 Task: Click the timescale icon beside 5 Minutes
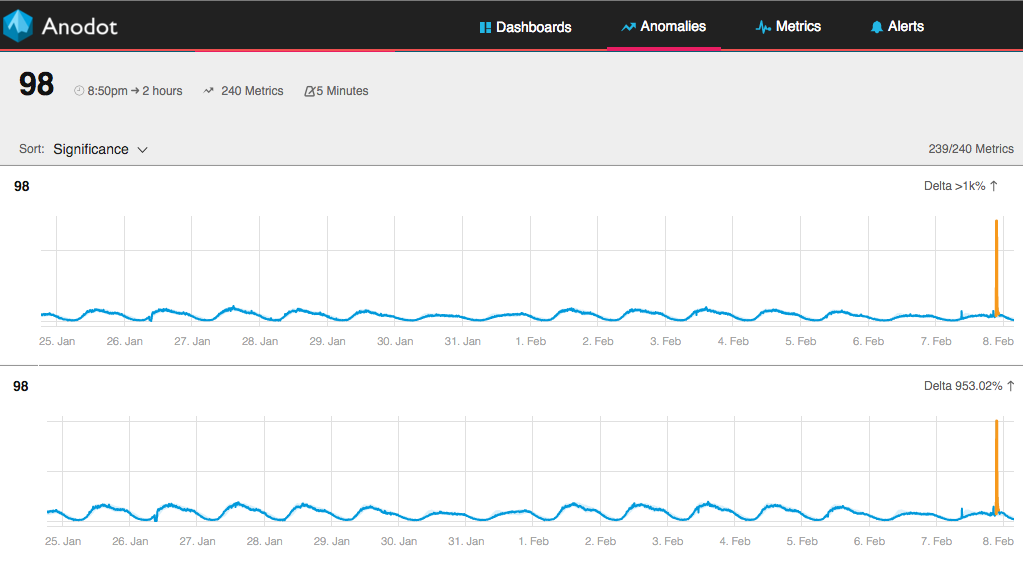pos(310,91)
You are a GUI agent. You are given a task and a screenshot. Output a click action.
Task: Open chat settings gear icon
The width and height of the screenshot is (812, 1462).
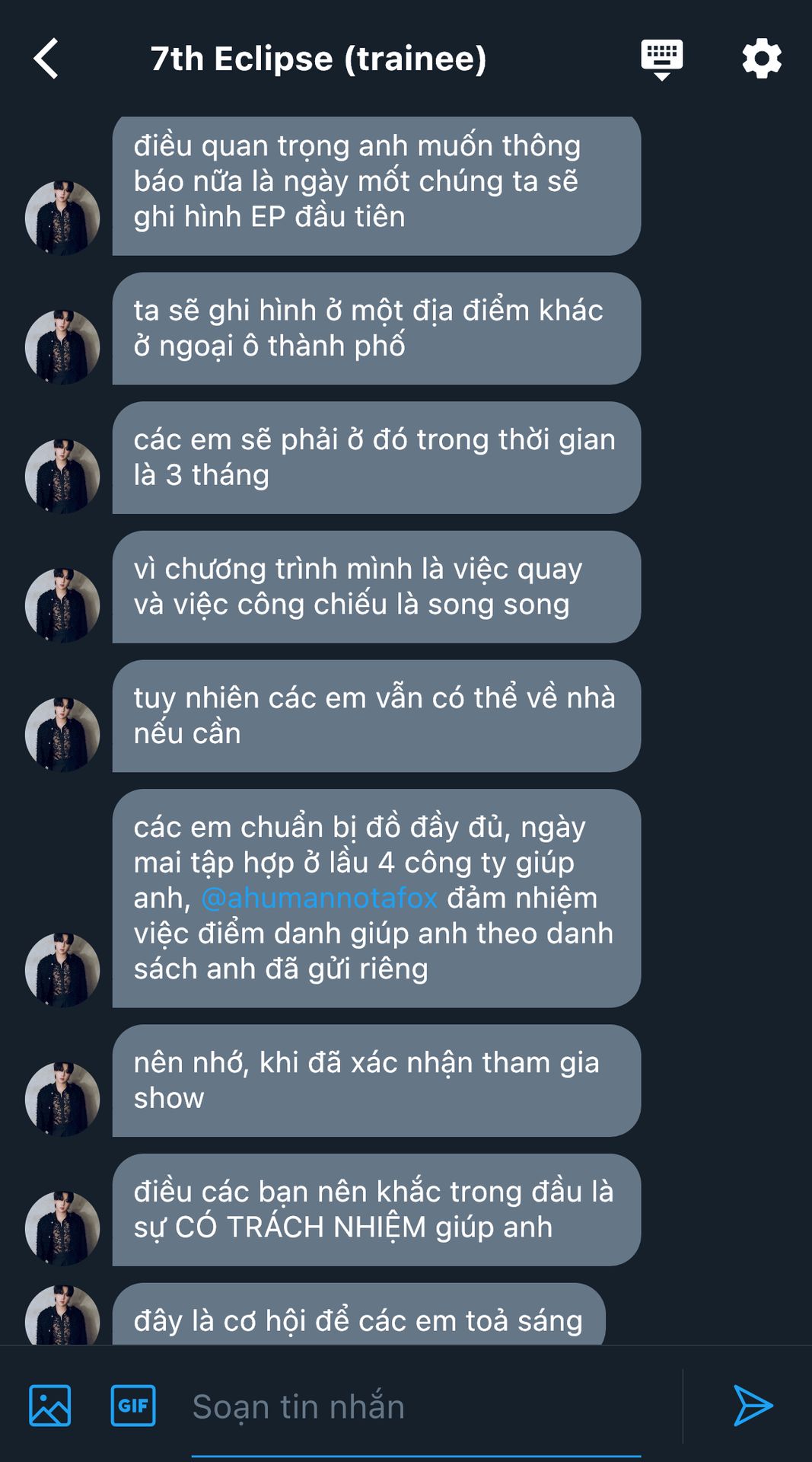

--------------------------------------------------

Filter the entries and copy out every line with the word "screenshot".

* Solution:
You are a GUI agent. You are given a task and a screenshot. Output a click action.
The width and height of the screenshot is (812, 1462).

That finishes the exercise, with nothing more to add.